=== BACAAN ===
▬▬▬▬▬▬▬▬▬▬
Jejak langkah

Berawal dari sebuah gagasan

1967....Salah satu agenda rapat adalah meminta kesediaan tiga tokoh yaitu: Prof. Dr. Bah­der Djohan mewakili tokoh muslim, Mr. Dr. AM. Tambu­nan sebagai wakil dari Kristen Protestan, dan IJ. Kasimo mewakili kaum Katolik, untuk bertindak sebagai pendiri Yayasan Pendidikan dan Pembinaan Manajemen di depan notaris. Alasan ketiga tokoh tersebut dipilih adalah karena telah dikenal, dan senantiasa teguh dalam perjuangan dan pengabdian kepada Republik Indonesia.

Pada waktu yang hampir bersamaan, Dr AM. Kadarman SJ, yang pada saat itu masih menjabat sebagai Ketua Jurusan Ekonomi IKIP Sanata Dharma Yogyakarta, sedang melakukan lawatan ke Eropa. Sekembalinya dari Eropa beliau mempunyai gagasan untuk mendirikan sekolah bisnis semacam Harvard Business School di Indonesia. Lewat perantara Mr. F. Diepen, Direktur Fokker (perusahaan pesawat terbang), Dr. Kadarman bertemu dengan Mr. FG. Hendricks di Belanda. Keduanya sepakat menyatu­kan gagasan dan berusaha mewujudkan sekolah bisnis tersebut di Indonesia.
▬▬▬▬▬▬▬▬▬▬
=== BAHAN MASUKAN ===
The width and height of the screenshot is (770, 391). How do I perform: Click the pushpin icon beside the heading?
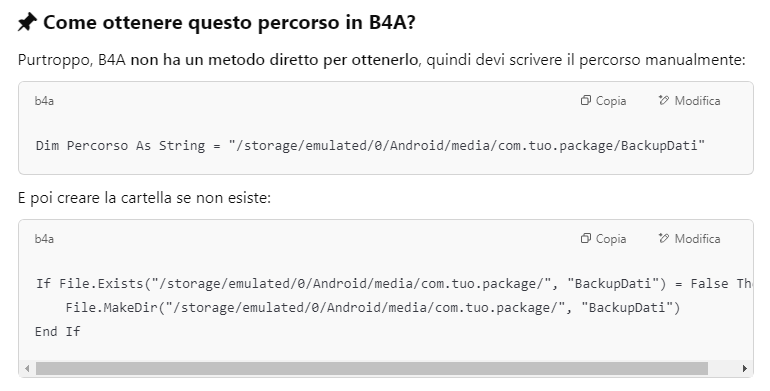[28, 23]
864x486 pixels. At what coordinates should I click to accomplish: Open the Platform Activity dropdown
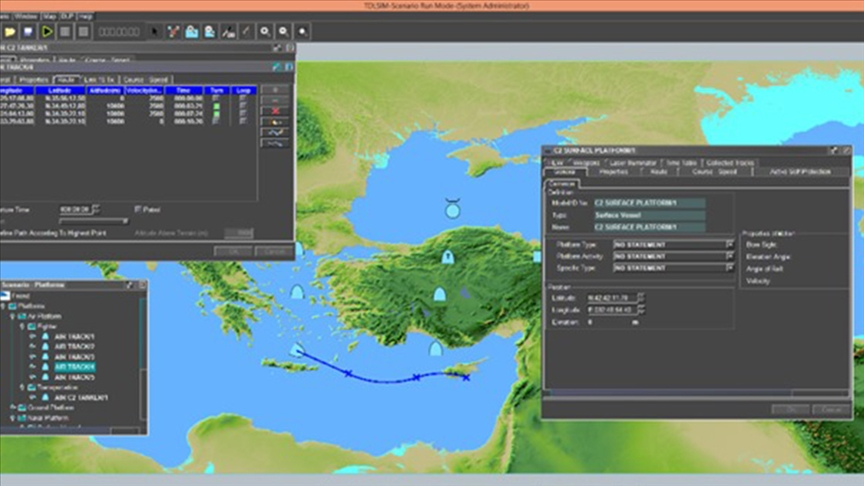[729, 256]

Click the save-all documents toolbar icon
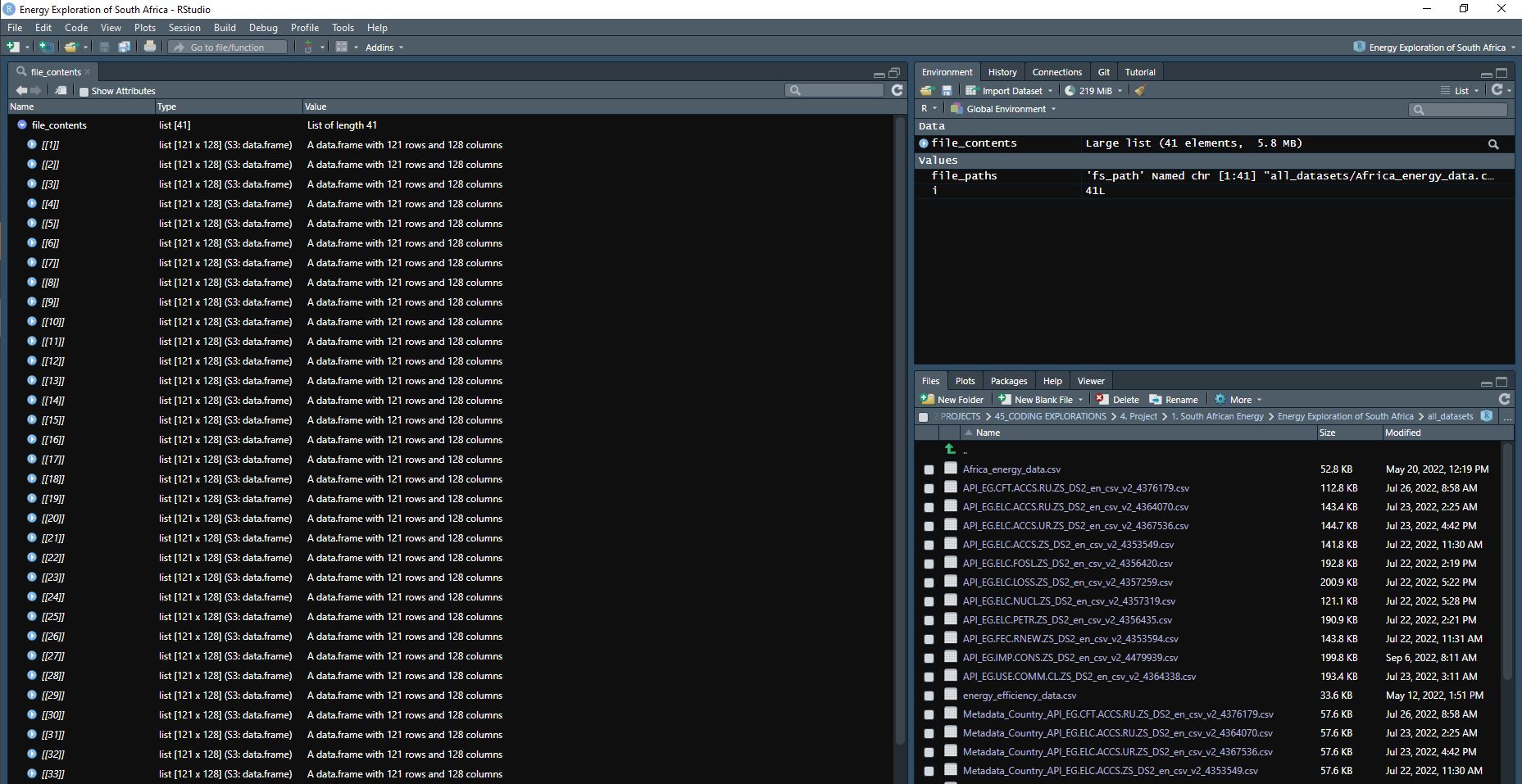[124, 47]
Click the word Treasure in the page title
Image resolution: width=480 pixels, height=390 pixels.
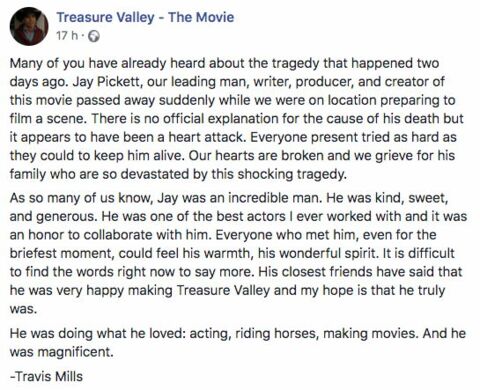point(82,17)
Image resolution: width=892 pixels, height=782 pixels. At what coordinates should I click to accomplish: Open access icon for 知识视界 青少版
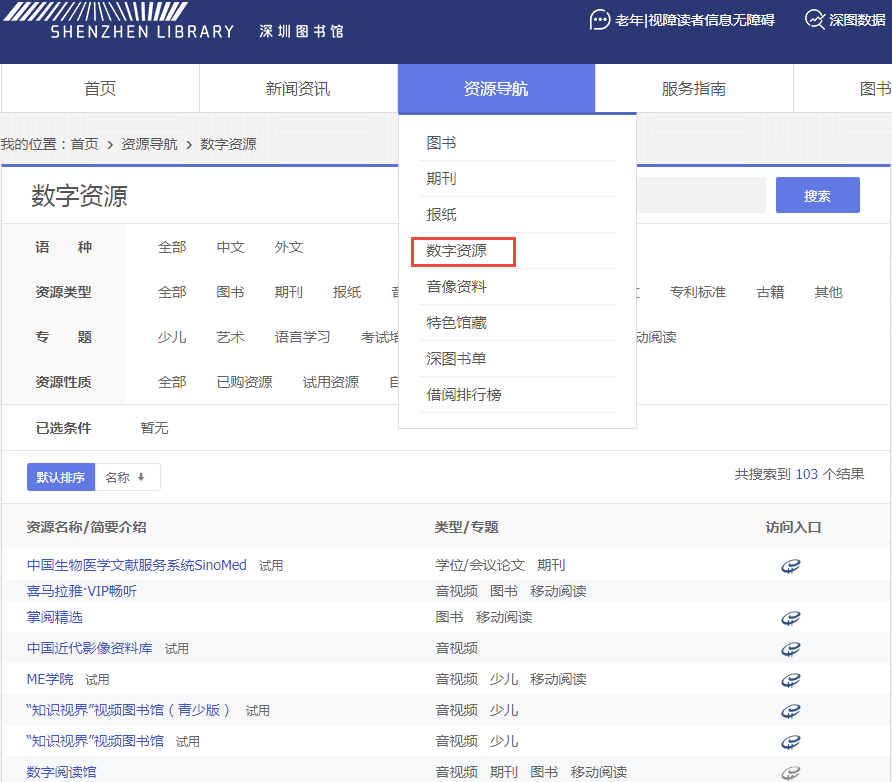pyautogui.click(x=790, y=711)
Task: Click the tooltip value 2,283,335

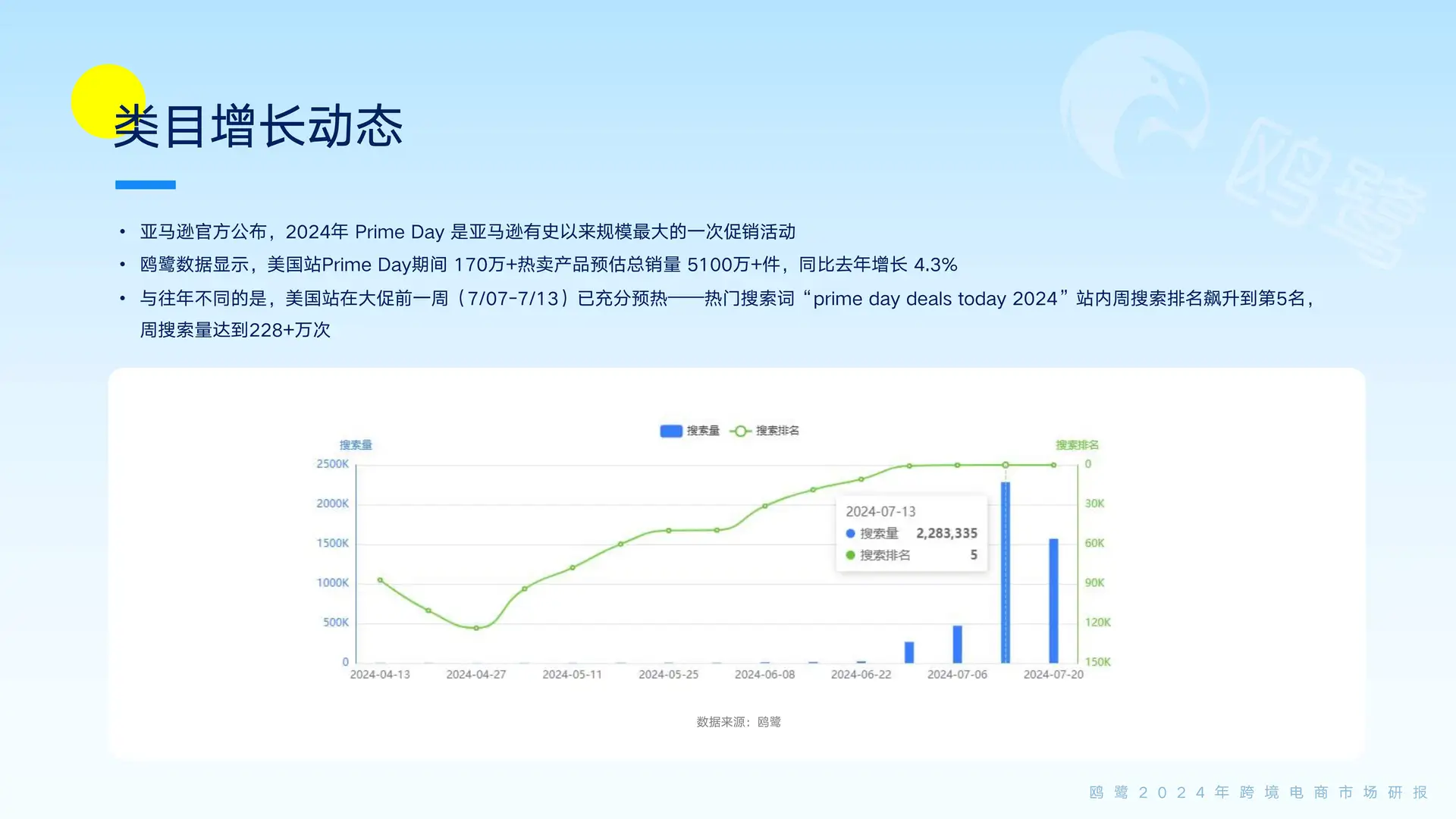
▬▬▬▬▬▬▬▬▬▬
=== PETUNJUK ===
**a.** Susun semua catatan di atas menjadi daftar bernomor tanpa baris kosong, dan jangan sertakan gambarnya.
**b.** Teruskan bacaan tentang awal gagasan sekolah bisnis di Indonesia itu, mulai setelah kalimat terakhirnya.

=== JAWABAN ===
**a.**
1. The width and height of the screenshot is (770, 391). How do I perform: Click the pushpin icon beside the heading?
2. [28, 23]
3. 864x486 pixels. At what coordinates should I click to accomplish: Open the Platform Activity dropdown
4. [729, 256]
5. Click the save-all documents toolbar icon
6. [124, 47]
7. Click the word Treasure in the page title
8. Image resolution: width=480 pixels, height=390 pixels.
9. point(82,17)
10. Image resolution: width=892 pixels, height=782 pixels. At what coordinates should I click to accomplish: Open access icon for 知识视界 青少版
11. pyautogui.click(x=790, y=711)
12. Task: Click the tooltip value 2,283,335

**b.**
Dr. Kadarman dan Mr. FG. Hendricks berusaha men­emui beberapa pengusaha, termasuk pengusaha dari pabrik mobil DAF, dan pejabat Direktorat Kerjasama Teknik Internasional dari Departe­men Luar Negeri Belanda, untuk memuluskan gagasan tersebut.

Pada prinsipnya pengusaha bersama dengan Pemerintah Belanda bersedia memberikan subsidi, dengan syarat di Indonesia terdapat badan yang representatif un­tuk menampung pelaksanaan gagasan tersebut.

Dalam hal lain pada saat itu situasi politik di Indonesia, meskipun mulai stabil tapi masih mengandung kerawanan dan sedang menghadapi konflik sektarian yang mengkhawat­irkan, sehingga badan yang akan dibangun harus sedapat mungkin meredam kerawan­an dan konflik yang kemungkinan akan mengemuka.

Pendirian Yayasan Pen­didikan dan Pembinaan Manajemen

1967, tepatnya pada tanggal 3 Juli 1967 bertempat di kediaman seorang pengusaha yang bernama C. Soebianto di Jl. Wijaya I/41 Kebayoran Baru Jakarta Selatan, diadakan ra­pat pendirian yayasan. Bapak C. Soebianto kemudian juga menyediakan ruang kantor di Jl. Melawai Raya 16 Kebayoran Baru, Jakarta Selatan untuk menopang kegiatan awal pendirian yayasan.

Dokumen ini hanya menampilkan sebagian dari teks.